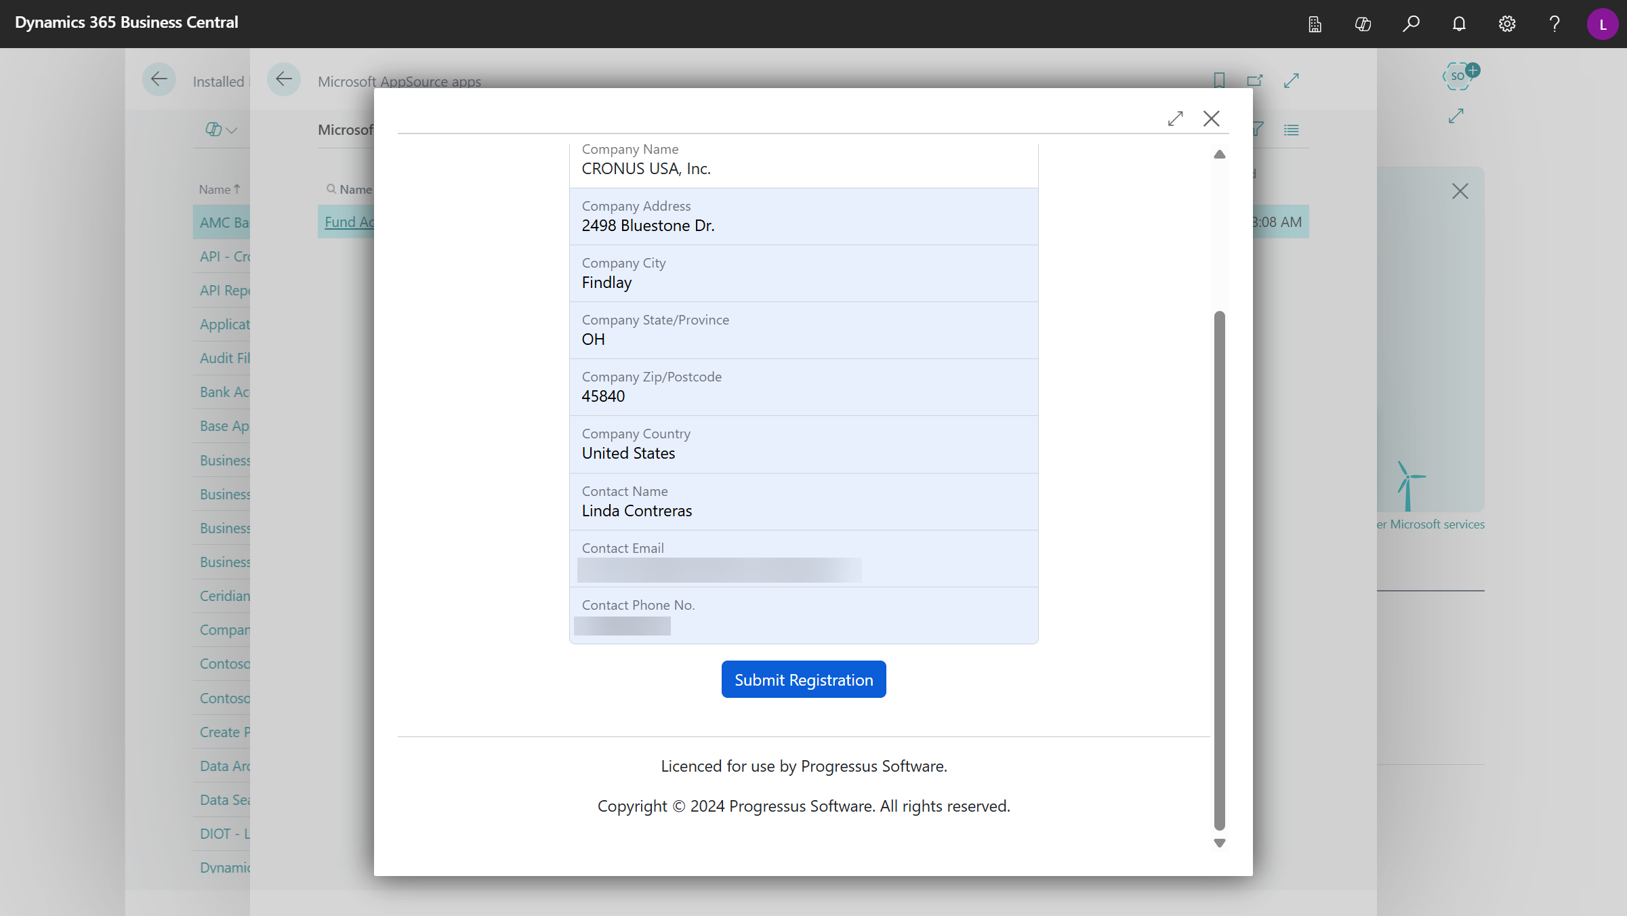Bookmark the Microsoft AppSource apps page
1627x916 pixels.
(x=1219, y=81)
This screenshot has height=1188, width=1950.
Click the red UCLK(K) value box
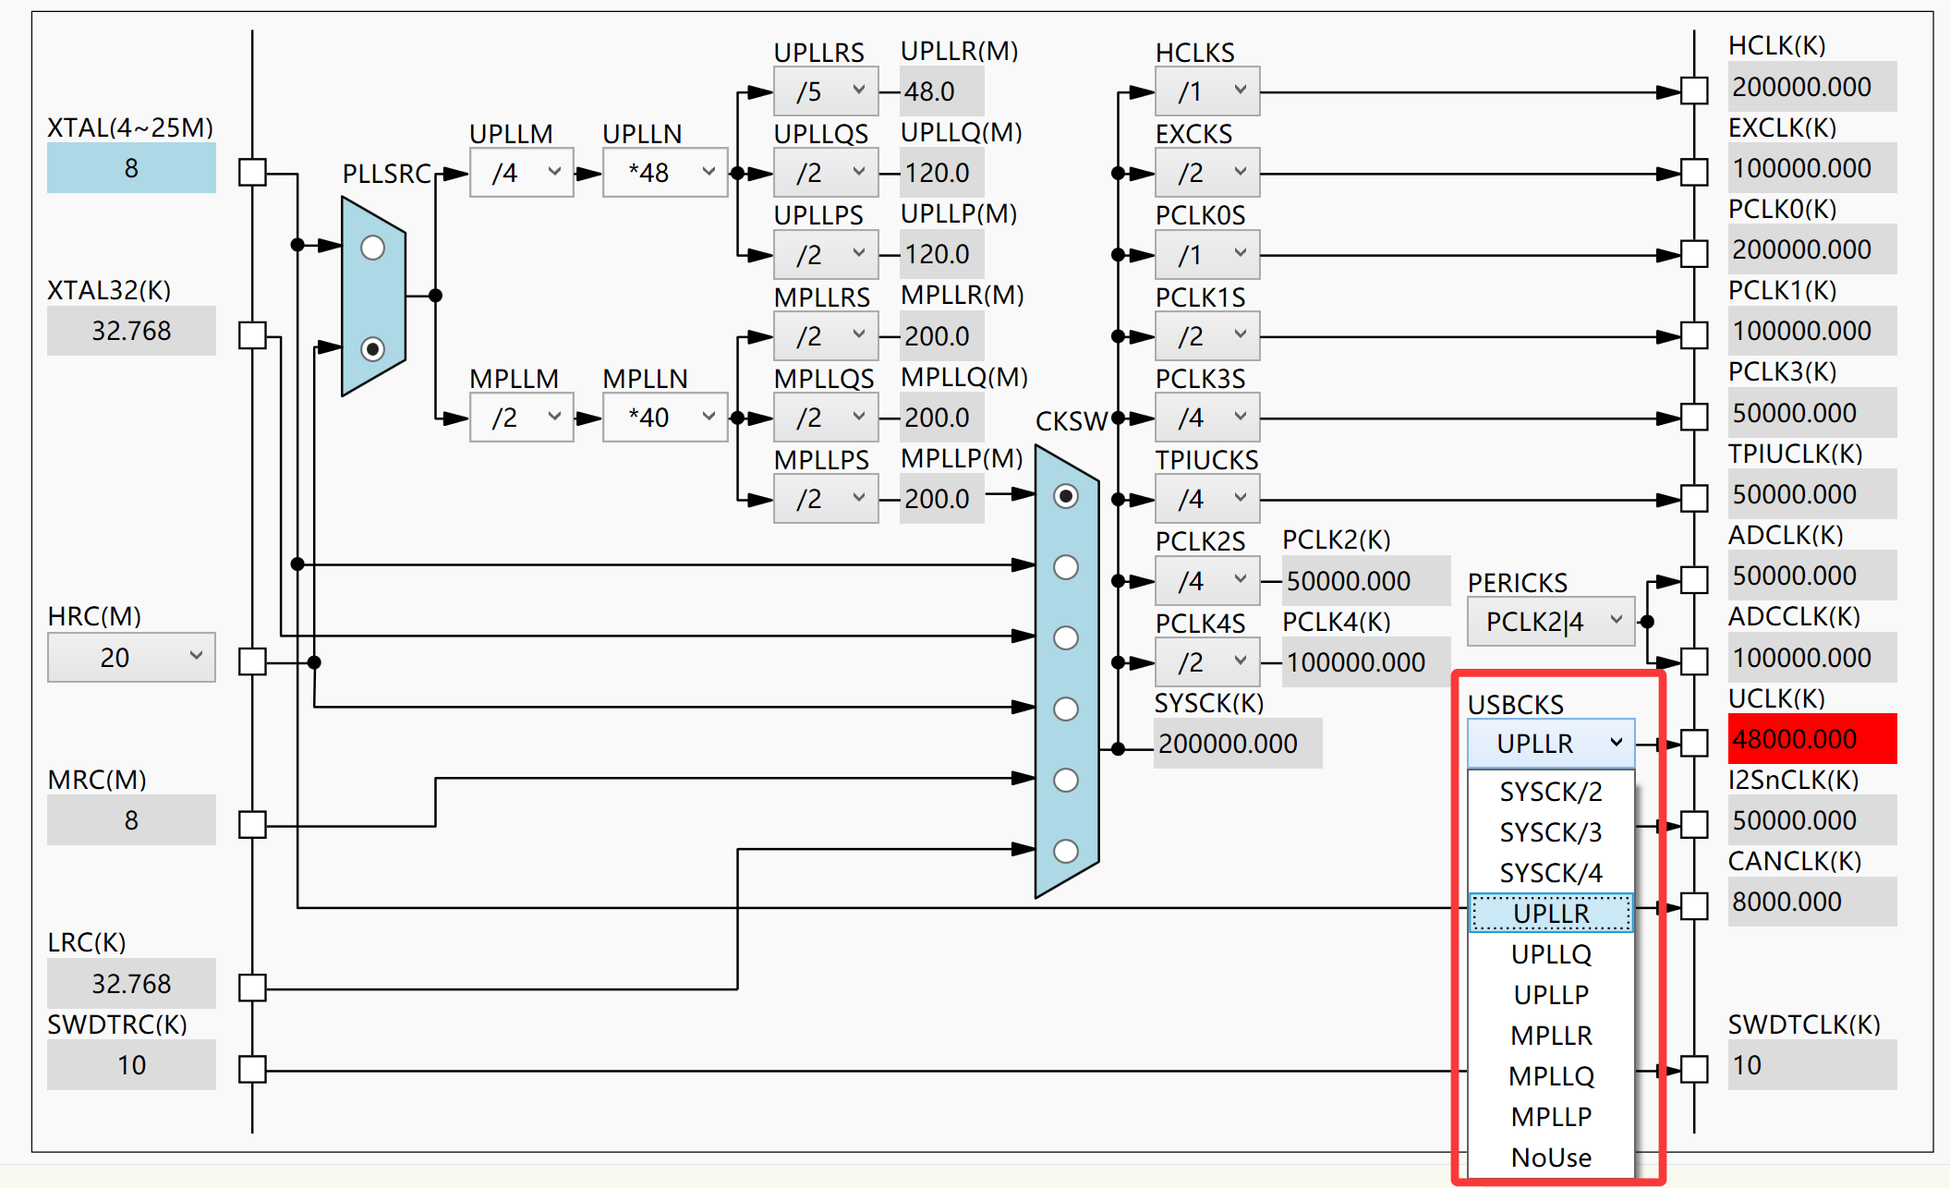point(1811,739)
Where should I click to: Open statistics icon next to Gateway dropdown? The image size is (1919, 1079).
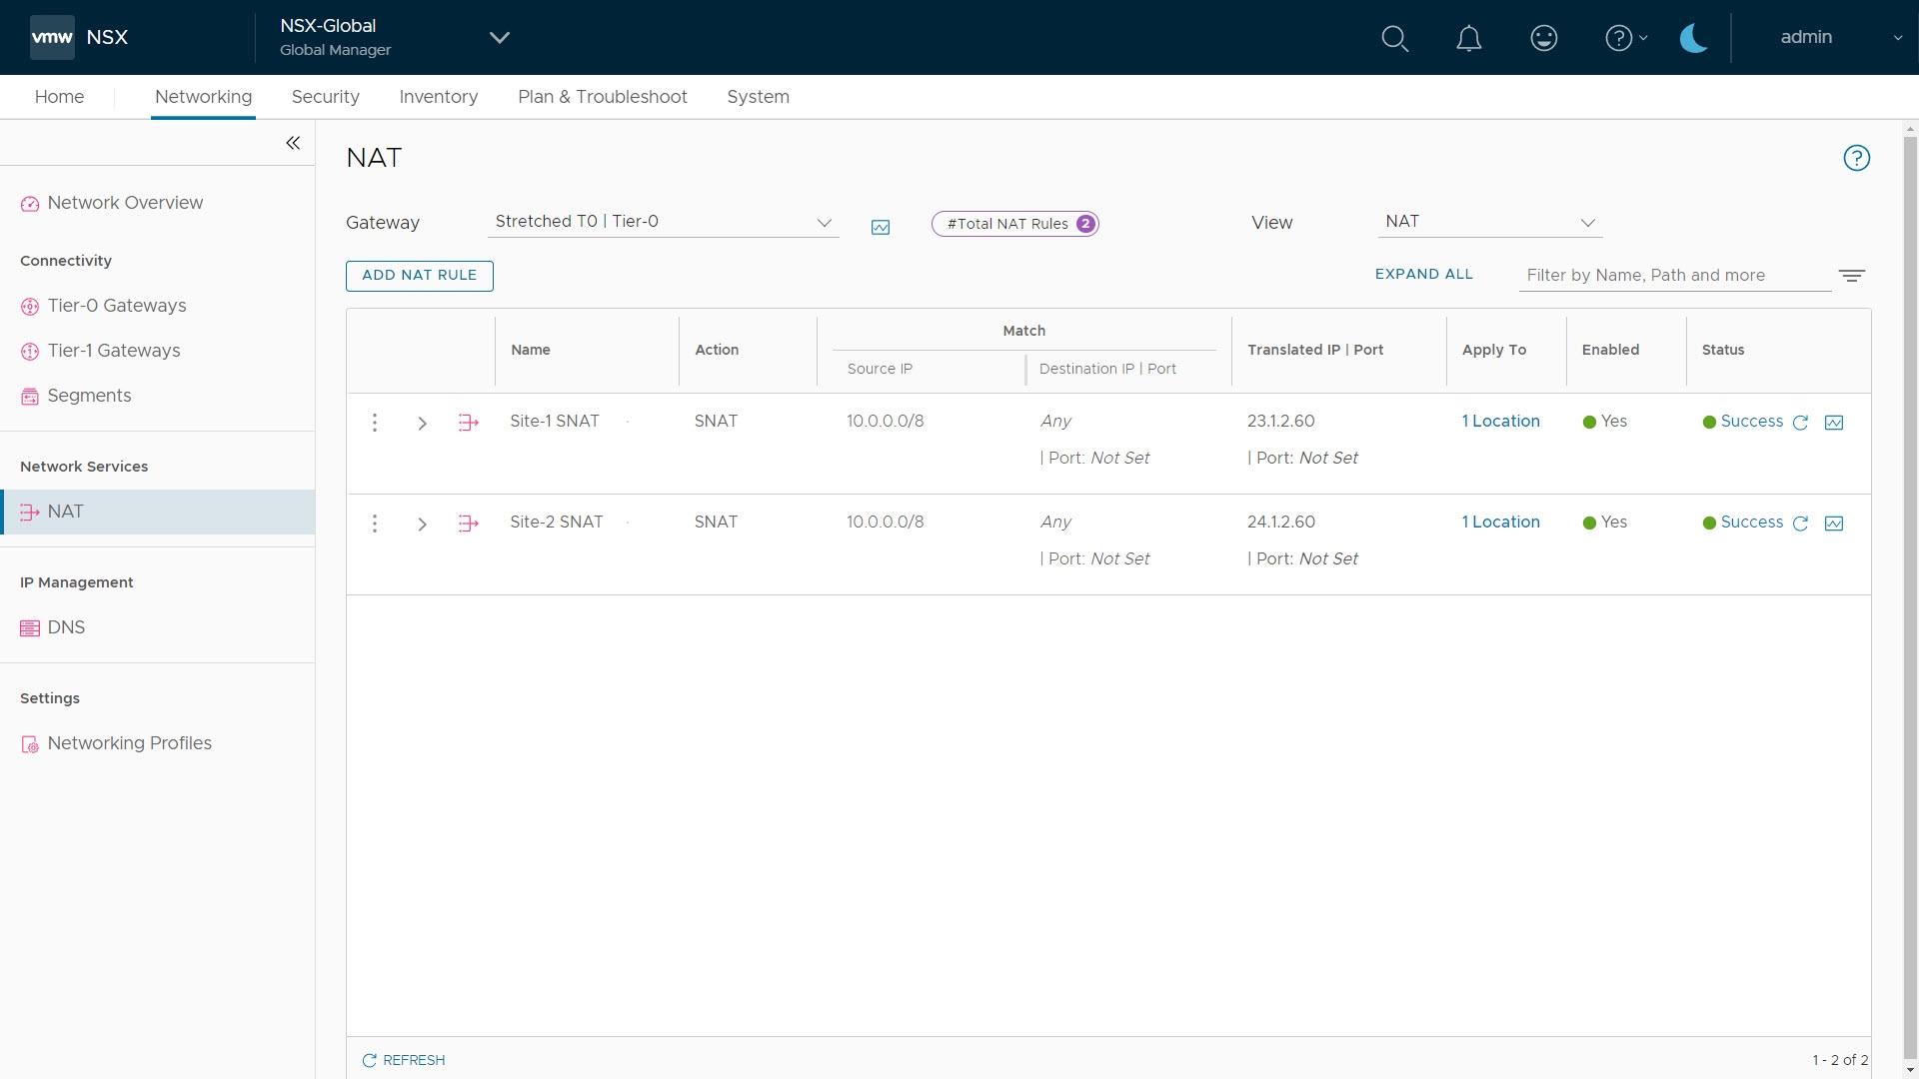(x=880, y=227)
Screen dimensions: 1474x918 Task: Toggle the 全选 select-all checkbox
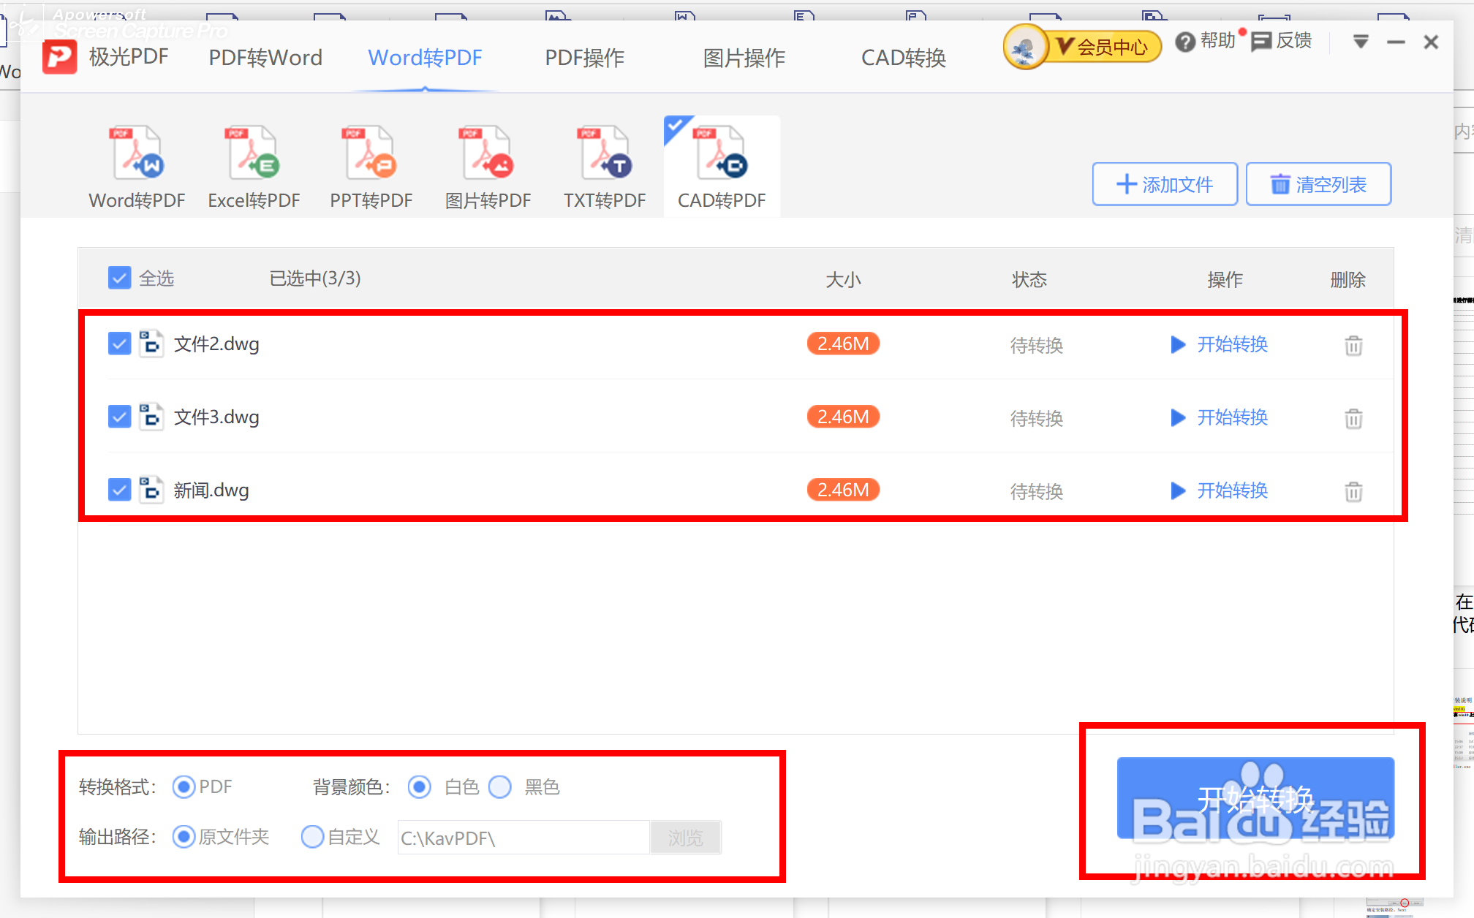pos(119,278)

○ ○ ○

What you should do. Leave out every picture, and repeat word for word only the lines from the one holding "This screenshot has height=1188, width=1950." through the end of the entries above, both ends included.

Response to this exercise.
This screenshot has height=1188, width=1950.
Click the red UCLK(K) value box
point(1811,739)
Where should I click to: Open statistics icon next to Gateway dropdown? The image size is (1919, 1079).
(x=880, y=227)
Screen dimensions: 1474x918 Task: Toggle the 全选 select-all checkbox
pos(119,278)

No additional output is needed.